I plan to keg it in the morning. My question is what's my best course of action? I'm sure it will be yeasty as hell. Should I cold crash after force carbonating? I have access to large, walk-in coolers and freezers with powerful convection fans.

Or should I try to filter my beer? I already have a whole house filter that I use to filter my brewing water. Should I pump the beer through a new charcoal filter, or maybe a paper filter? I'm not sure how many microns the paper filter would be. Would the charcoal filter completely strip all yeast AND flavor? Or would it even strip out yeast? Also, I could filter a portion of it and mix it back with the remaining unfiltered portion.

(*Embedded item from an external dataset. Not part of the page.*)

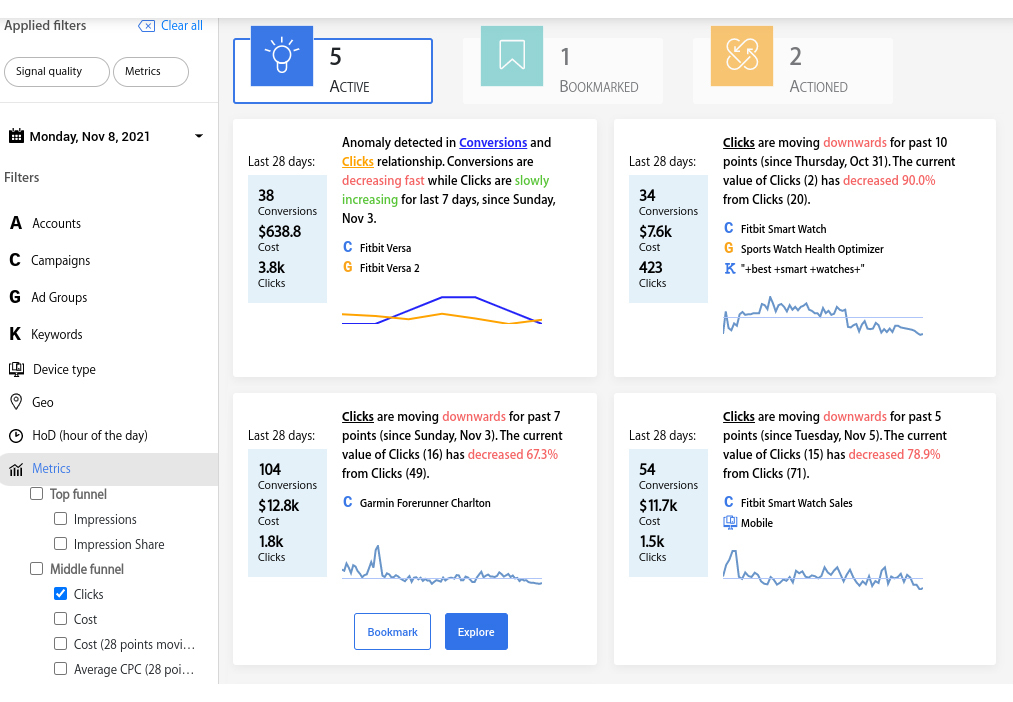The height and width of the screenshot is (702, 1013).
Task: Click the Explore button
Action: pos(476,632)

I know this is a crazy hail Mary pass, but any advice? I'm going to go read more about filtering now.

Thanks!
 
For what it's worth, since I'm new to short term brewing with kegs, I have been cold crashing.. I recently made 20 gallons of home brew for a buddy's college grad party on a tight schedule like yours and cold crashed them and it turned out fine.. Just my .02 cents
 
Honestly I wouldn't serve beer that hasn't had time to mature especially since the yeast haven't had time to clean up after themselves (2 weeks on the yeast cake for that) but.... I have no experience in filtering beer but if you must I would say with S-05 a good cold crash around 32*F for 24 hrs would probably knock all the yeast down to the bottom. Then I would hook it up to a line and make sure to push all the yeast sediment out or make sure the dip tube is cut in length a couple of inches.
 
From what I understand about yeast, you will be best off to leave it in the primary for at least a couple days after fermentation has subsided. I hate to say it but I think with an OG of 1050 you won't have time to let it finish.

I am usually grain to glass 7-10 days for mild, but I start at about 1038 and use S-04 so you may not be able to benchmark using my example.

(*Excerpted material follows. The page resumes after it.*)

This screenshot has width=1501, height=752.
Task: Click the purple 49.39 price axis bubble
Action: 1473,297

If you absolutely have to serve it, I would wait until 2 days before to force carb, then the day before crash cool it, and on the day of pull as much yeast off the bottom as you can.

I don't know about filtering but I do know that people that rack too early will often get diacetyl flavors. I've heard that yeast, even after they are dead, help to re-adsorb some of the esters that produce that flavor.

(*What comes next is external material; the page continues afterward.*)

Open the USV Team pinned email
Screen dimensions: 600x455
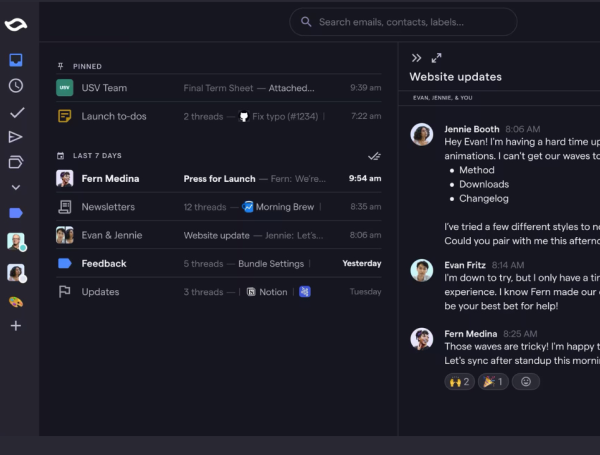[x=218, y=88]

Bottom line is, it's up to you. Serve the other beer first, and if this one has an off flavor most people probably won't notice anyway.
 
A good mild should be pretty good in 8-12 days, especially with a cold crash. US-5 is pretty damn clean if you kept good temperatures the whole time. Although I usually brew a smaller mild around 4.5% so my advice may be misleading based on your OG.

No filter experience here though.
 
I've done this before, just cold crash it for a day and rack off into serving kegs to carb. The beer will taste good. However, I noticed it was much better after another week...then better after yet another week. But, gotta do what you gotta do when you're trying to rush a beer!
 
Thanks for the quick replies! I think I might try filtering, I'll look into it today.

I definitely think you should. A buddy of mine tried the same thing and there was tons of yeast in the kegs and they all were... well let's say not very popular.
 
I tried filtering today with a whole house filter, at 2 and 6 microns. Both failed miserably and I didn't want to spend anymore money on filters or possibly aerating it anymore. I was attempting to filter it on the way to the kegs via my March pump, but it was taking forever even at 6 microns.

It's cold crashing now, and I won't need it until Saturday night. Got my fingers crossed. Is there any advantage to chilling it down to near freezing for a while?
 
I tried filtering today with a whole house filter, at 2 and 6 microns. Both failed miserably and I didn't want to spend anymore money on filters or possibly aerating it anymore. I was attempting to filter it on the way to the kegs via my March pump, but it was taking forever even at 6 microns.

It's cold crashing now, and I won't need it until Saturday night. Got my fingers crossed. Is there any advantage to chilling it down to near freezing for a while?

Crashing to near freezing wouldn't hurt but getting it off the settled yeast is the key. Transfer it to cold kegs Friday.